BenjaminHahn | Oct 21, 2008 |  
the only book worth reading by Palahniuk...unusual places to visit in Portland, Oregon ( )
araridan | Apr 7, 2008 |  
Lately I have been considering a move to the other Portland, the one in Oregon with more culture and less snow. The first book I could find about P/O was Fugitives and Refugees by Chuch Palahniuk. It did not inflame my desire to pull up stakes.

Palahniuk specializes in gross, scary, oddball, grotesque fiction: Fight Club, Haunted, et cetera. So naturally his take on P/O is full of stuff you wouldn't want your mom to see. Here are all the sex clubs! Here's where I threw my tonsils out a window! Here are all the supposedly haunted old buildings! Here are the drag queens! Here's the underground tunnel where a performance artist threw a "fetus" at me!

To be fair, Palahniuk does throw in a healthy amount of info on eateries, gardens, zoos, et cetera. And his beyond-the-fringe style can be very vivid, as a true tale about a mother tending her dying son attests. But all in all, Palahniuk left a bad taste in my mouth. I don't want to live in the underbelly, thanks.
subbobmail | Mar 29, 2008 |  
Chuck Palahniuk's nonfiction is so drastically different from his fiction that, if it weren't for the comfort and confidence of his voice, you'd think they were two totally different authors.

In this book, he tries his hand at something akin to a travel guide in a surprisingly firm sense: he takes us to various spots in Portland, often elaborating for pages when he's got a great story to tell, but willing to settle on a mere paragraph when all he wants is for you to take notice. Interspersed with these sightseeing suggestions are "postcards," short autobiographical interludes of his own twisted history in Portland that add a personal insight to some of the demented destinations he takes us to.

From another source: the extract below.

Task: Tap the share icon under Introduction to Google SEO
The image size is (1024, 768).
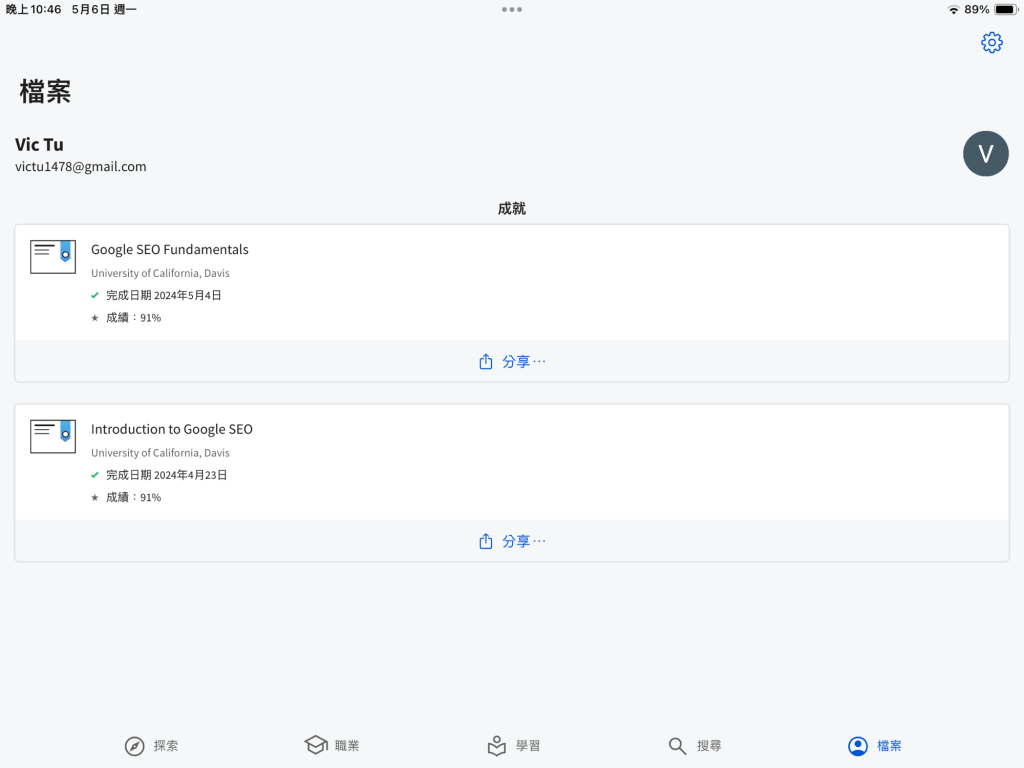Action: click(x=485, y=541)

And while most of the stops he suggests are far from the kind of extreme things you'll see in Fight Club or Haunted, they are just off the beaten path enough to raise a few eyebrows. Yet Palahniuk treats all of them with a tone that is equal parts journalistic detachment, fascination, and genuine interest, turning them not into a catalog of freaks but simply an eclectic set of destinations that are treated with far more respect than they are revulsion.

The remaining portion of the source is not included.